◆ EXERCISE DIRECTIONS ◆
Copy out each line of the data below in which "agent" appears.

[DATA EXTRACT — start]

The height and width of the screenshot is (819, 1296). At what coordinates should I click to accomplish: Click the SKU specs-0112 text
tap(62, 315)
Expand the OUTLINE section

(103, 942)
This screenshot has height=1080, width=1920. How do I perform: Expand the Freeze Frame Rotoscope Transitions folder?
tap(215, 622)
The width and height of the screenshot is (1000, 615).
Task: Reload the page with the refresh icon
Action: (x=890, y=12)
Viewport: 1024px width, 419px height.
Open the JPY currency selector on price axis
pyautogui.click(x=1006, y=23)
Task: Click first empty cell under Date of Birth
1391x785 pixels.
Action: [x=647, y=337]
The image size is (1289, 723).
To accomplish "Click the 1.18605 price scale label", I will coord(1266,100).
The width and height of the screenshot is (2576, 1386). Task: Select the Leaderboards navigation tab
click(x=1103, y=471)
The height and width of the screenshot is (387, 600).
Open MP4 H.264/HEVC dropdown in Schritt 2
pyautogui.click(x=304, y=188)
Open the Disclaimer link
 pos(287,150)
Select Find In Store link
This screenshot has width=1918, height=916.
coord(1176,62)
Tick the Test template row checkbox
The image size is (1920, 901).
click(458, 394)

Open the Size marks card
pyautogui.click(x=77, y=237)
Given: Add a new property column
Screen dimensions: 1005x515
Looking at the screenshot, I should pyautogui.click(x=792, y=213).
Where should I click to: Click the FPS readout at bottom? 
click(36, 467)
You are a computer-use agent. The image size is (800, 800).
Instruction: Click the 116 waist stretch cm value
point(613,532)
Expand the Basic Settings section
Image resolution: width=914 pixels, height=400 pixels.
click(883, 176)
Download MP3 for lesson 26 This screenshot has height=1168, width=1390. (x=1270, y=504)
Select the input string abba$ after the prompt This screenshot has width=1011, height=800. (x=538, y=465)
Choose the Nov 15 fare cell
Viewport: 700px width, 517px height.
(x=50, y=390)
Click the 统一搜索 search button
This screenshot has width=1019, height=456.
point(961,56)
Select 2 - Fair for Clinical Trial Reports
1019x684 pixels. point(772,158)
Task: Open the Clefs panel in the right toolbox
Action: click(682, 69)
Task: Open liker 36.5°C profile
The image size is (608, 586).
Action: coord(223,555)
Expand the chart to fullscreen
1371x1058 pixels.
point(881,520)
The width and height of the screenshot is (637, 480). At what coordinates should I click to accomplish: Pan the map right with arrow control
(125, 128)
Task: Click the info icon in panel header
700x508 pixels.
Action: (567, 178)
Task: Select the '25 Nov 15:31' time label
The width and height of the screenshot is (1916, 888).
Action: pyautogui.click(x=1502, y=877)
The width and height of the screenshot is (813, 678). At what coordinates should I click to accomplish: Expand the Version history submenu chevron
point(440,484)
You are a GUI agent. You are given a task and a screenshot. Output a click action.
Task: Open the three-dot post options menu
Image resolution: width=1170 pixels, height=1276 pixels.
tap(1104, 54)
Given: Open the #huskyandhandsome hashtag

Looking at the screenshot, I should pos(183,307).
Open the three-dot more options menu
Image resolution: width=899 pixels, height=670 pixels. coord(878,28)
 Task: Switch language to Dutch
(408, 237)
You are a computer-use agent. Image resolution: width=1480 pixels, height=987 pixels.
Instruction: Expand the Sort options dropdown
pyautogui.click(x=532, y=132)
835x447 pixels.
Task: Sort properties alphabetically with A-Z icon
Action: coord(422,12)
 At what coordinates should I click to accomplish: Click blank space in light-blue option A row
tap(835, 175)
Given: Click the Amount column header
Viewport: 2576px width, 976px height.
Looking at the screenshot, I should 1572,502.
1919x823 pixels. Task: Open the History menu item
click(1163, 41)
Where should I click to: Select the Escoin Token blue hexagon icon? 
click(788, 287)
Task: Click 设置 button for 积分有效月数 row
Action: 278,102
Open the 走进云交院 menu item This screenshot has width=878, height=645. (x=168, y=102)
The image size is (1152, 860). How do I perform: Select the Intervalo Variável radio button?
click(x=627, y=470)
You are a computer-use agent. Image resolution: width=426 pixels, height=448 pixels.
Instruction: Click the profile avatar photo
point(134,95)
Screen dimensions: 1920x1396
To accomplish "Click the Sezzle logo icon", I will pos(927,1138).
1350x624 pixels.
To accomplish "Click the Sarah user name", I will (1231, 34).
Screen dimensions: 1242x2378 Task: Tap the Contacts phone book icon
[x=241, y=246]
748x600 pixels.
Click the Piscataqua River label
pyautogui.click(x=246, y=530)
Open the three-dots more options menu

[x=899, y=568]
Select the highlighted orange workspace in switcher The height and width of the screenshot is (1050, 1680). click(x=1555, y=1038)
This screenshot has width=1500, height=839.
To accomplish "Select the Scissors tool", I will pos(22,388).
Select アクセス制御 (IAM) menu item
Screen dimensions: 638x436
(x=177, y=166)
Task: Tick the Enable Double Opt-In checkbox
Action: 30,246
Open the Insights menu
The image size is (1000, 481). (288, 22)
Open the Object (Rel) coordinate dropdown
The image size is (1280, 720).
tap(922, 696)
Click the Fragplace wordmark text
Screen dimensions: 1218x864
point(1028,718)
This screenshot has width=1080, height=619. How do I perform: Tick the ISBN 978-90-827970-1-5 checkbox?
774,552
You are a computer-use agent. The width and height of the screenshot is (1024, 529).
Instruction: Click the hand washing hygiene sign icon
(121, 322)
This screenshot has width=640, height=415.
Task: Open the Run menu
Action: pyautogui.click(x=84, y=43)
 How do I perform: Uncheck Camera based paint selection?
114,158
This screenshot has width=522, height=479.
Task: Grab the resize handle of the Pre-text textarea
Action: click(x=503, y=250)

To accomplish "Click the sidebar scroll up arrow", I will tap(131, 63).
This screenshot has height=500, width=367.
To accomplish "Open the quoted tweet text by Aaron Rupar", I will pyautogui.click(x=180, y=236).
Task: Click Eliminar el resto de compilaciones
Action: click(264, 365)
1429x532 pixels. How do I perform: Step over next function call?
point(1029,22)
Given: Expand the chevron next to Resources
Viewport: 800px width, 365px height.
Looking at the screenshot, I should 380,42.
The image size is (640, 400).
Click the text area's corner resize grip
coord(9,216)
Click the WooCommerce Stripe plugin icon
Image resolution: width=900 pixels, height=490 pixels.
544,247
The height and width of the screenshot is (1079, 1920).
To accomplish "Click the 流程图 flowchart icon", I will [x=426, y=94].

[DATA EXTRACT — finish]

◆ SOLUTION FOR THIS PROBLEM ◆
You are a computer-use agent. The image size is (800, 800).
You are a GUI agent. You are given a task and a screenshot. Output a click action.
You are a computer-use agent. Image resolution: width=1480 pixels, height=987 pixels.
You are a computer-use agent. Image resolution: width=426 pixels, height=448 pixels.
You are a computer-use agent. The width and height of the screenshot is (1024, 529).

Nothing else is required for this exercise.